The two apparently didn’t speak at the affair, which was open to the public, and it’s just as well for Day, since handlers can now righteously claim that their man didn’t welcome the controversial figure. But Day can’t seem to help it — he continues to attract some of the scariest folks in the land.


Free speech

Christie, of course, has made a career of pointing out the distinction between himself and his clients. I’m a lawyer protecting free speech, he likes to say, and everyone has the right to a defence.

But Day himself has trouble with exactly this subtlety within the justice system. The former Alberta treasurer allegedly didn’t make that separation when it came to Lorne Goddard, the Red Deer lawyer and school board trustee who represented a convicted pedophile on charges of possessing child porn.

Day weighed in on that case in a letter to a Red Deer newspaper, suggesting Goddard shared his client’s beliefs about the possession of kiddie porn. Goddard is now suing Day for defamation.

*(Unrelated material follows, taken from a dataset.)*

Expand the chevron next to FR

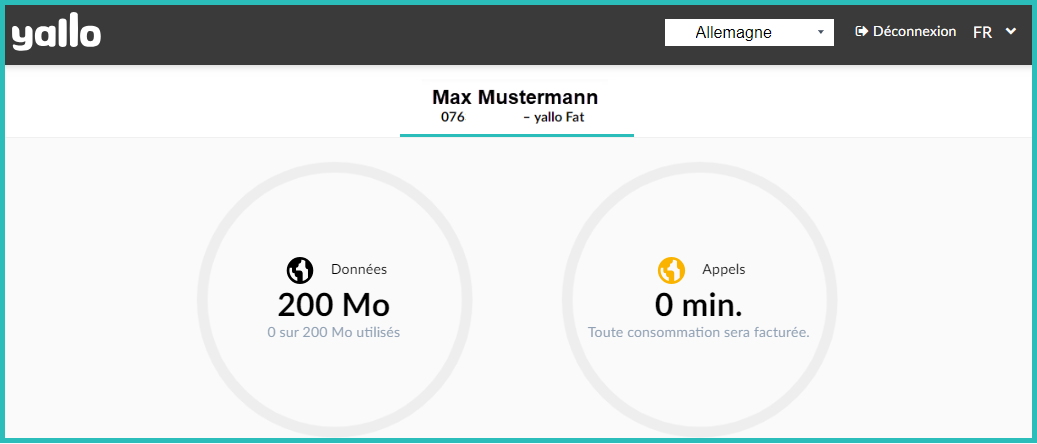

It’s notable that the Alliance leader hasn’t bothered to level that kind of guilt-by-association charge against Christie.

Others have been more suspicious of the lawyer.

“We’ve often wondered whether Christie’s association with the unsavoury characters he defends goes beyond the client-lawyer relationship,” says Manuel Prutschi, national director of community relations at the Canadian Jewish Congress.

In 1993, the chair and two vice- chairs of discipline at the Law Society of Upper Canada were of the opinion that Christie had indeed crossed the line.


Strange conduct

In considering whether to discipline him for his conduct during the trial of Zundel and the war crimes trial of Imre Finta, the Law Society looked into, among other things, a speech Christie delivered during the Finta trial at a rally in support of his client.

In the speech, he suggested that Jewish school children who attended the trial were there for the “theatre or entertainment” and more interested in vengeance than justice.

Although the Law Society’s discipline chair, Harvey Strosberg, declined to issue a complaint against Christie, he stressed that “my decision is in no way an endorsement or an approval of Mr. Christie’s conduct.”

He also wrote that Christie’s comments “clearly disclose that he has crossed the line separating counsel from client: he has made common cause with a small, lunatic, anti-Semitic fringe element in our society. We know who Mr. Christie is.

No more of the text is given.